In the 1930s, Kazimierz and Anna Popiel lived first in Boryslav and then in Lviv, where Irena Popiel graduated from the elementary school and two classes of the Ursuline gymnasium.

In the face of the German army invasion of Poland, Kazimierz Popiel took part in the 1939 defensive war, and was captured and imprisoned as a war prisoner. In order to avoid deportation to the Soviet Union, Anna Popiel moved in 1940 with her children to her parents' house in Kraków. There, Irena Popiel attended the underground education with a natural profile, organized by the Adam Mickiewicz High School. She passed her high school diploma in July 1944. In the years 1942–1945, she also worked as an accountant in the J. Grosse S.A. Company. At that time, she completed a nursing training and acted as a nurse in the Home Army. From 1943, she participated in a secret pastoral priesthood run by the Dominican Order in Kraków, and attended lectures in theology. In 1944, in conspiracy, she began studies at the Faculty of Medicine of the Jagiellonian University.

After the end of World War II, she joined the order of the Benedictine Nuns of Perpetual Adoration of the Blessed Sacrament. In 1945, she was accepted into the Benedictine Abbey in Tyniec. In 1947, she entered the convent of the Benedictine Sisters of the Holy Sacrament in Warsaw. She joined the monastery in November 1947. Her superiors decided that she shall stop her studies. She made her temporary profession on June 22, 1949, and the solemn profession in 1952. In the same year, she received the Consecration of Virgins from the Primate of Poland Stefan Wyszyński. She took the name Elżbieta.

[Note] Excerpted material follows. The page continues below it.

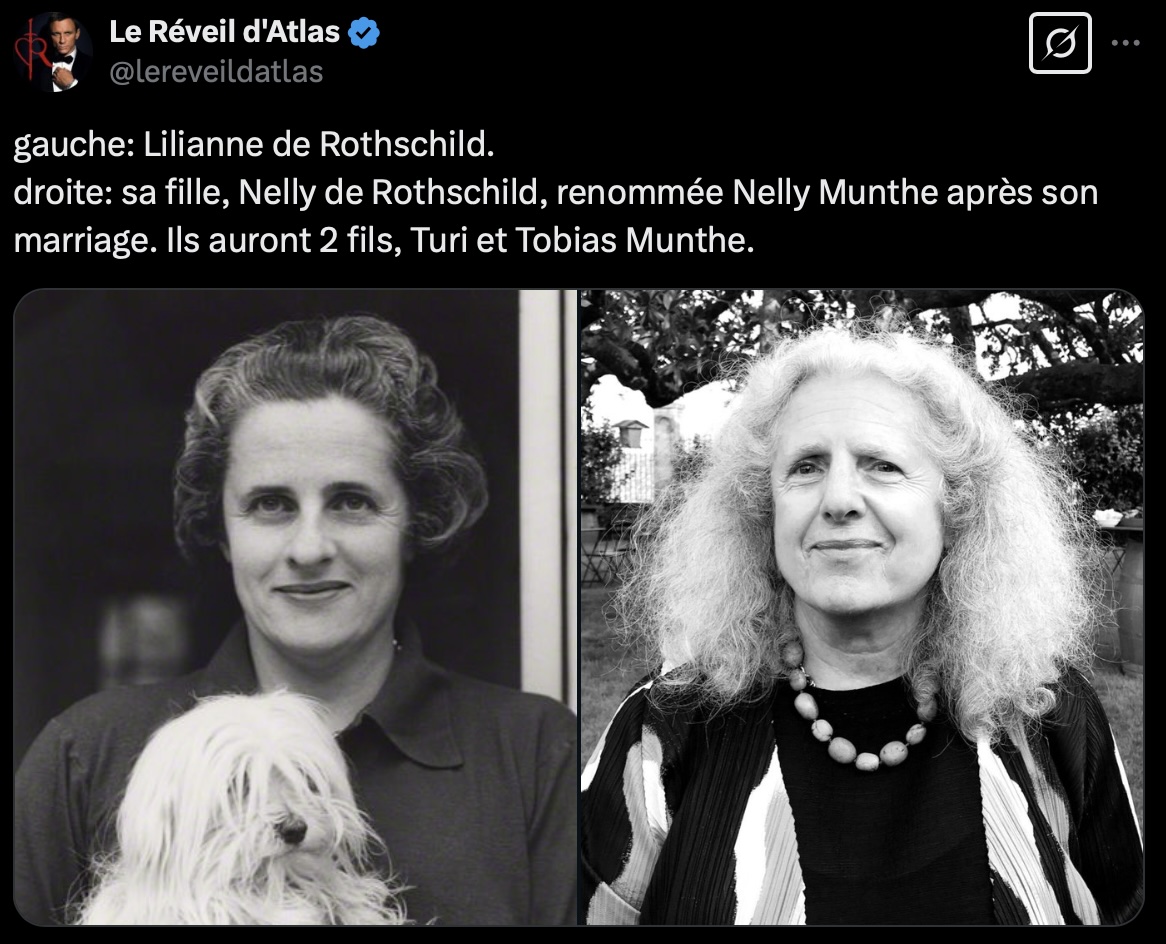Open the Grok slashed-circle icon
The height and width of the screenshot is (944, 1166).
1060,43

In the years 1962–1967 she was a prioress of the Silesian Benedictine monastery of the Blessed Sacrament, formerly located in Lviv. Afterwards, in the years 1967–1971 and 1977–1989, she was a prioress of the Benedictine monastery in Warsaw. She was the President of the Polish Federation of Benedictine Monasteries of the Perpetual Adoration of the Blessed Sacrament in 1980–1992, at that time taking part in four international Meetings of the Federation.

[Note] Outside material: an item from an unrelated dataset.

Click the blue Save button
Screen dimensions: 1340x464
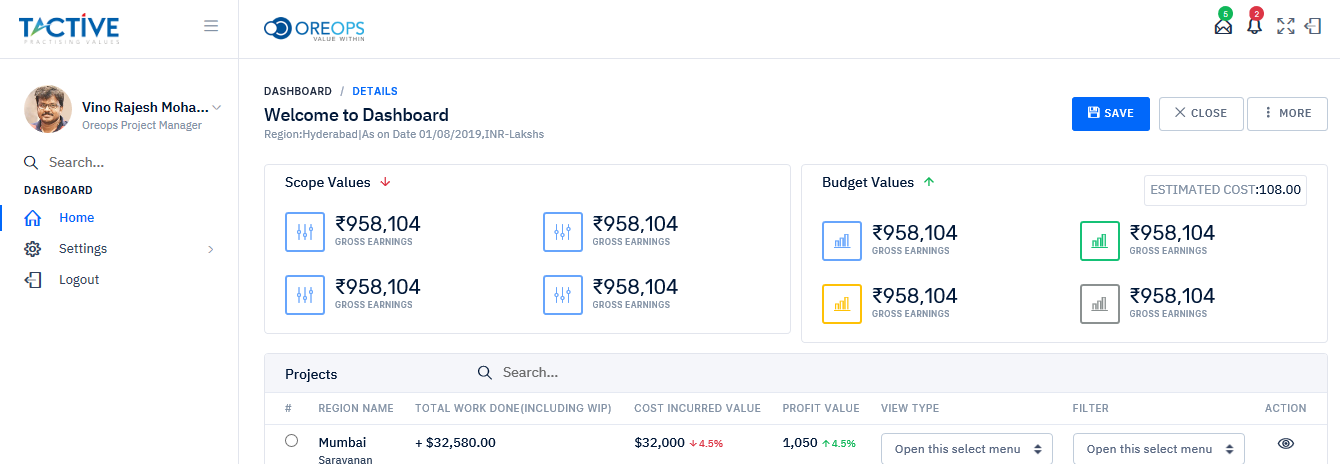[x=1110, y=113]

In the years 1984–1989 she was a member of the Commission of the Nuns by the Abbot Primate of the Benedictine Confederation and was a representative of Polish Benedictine nuns at the International Symposium of the Benedictine nuns and two congresses of the Benedictine Abbots in Rome.

In the years 1968–1971 and 1981–1992 she was a member of the Section, and later of the Commission of the Cloister Orders at the Consulate of the Major Superiors of Religious Orders in Poland. As the initiator and co-founder, she participated in the work on the creation of the Conference of Superiors of Female Confraternity Monasteries in Poland (Konferencja Przełożonych Żeńskich Klasztorów Kontemplacyjnych w Polsce). In the opinion of her companion sisters, she "played a significant role in the preparation of the Statute of the Conference and in the work aimed at its official erection".

In the years 1974–1994 she ran the Secretariat of the Subcommittee on Assistance to Cloistered Monasteries of the Episcopal Commission for Convents, under the direction of Father Michał Mroczkowski, then provincial superior of the Dominican Order.

In 1997 she was awarded the "Ecclesiae populoque servitium praestanti" Medal by the Primate of Poland Józef Glemp.

In the opinion of her companion nuns, "although she was the granddaughter of the famous general Franciszek Ksawery Latinik, and inherited from him energetic disposition and clarity of mind – she was characterized by great simplicity, directness, honesty and humility".

She died after a short illness on the night of 15 October 2010, in the convent of the Sisters of the Holy Sacrament in Warsaw. Funeral ceremonies took place on October 18, 2010, at the St. Kazimierz Church in Warsaw. The funeral Mass was headed by Father Gabriel Bartoszewski.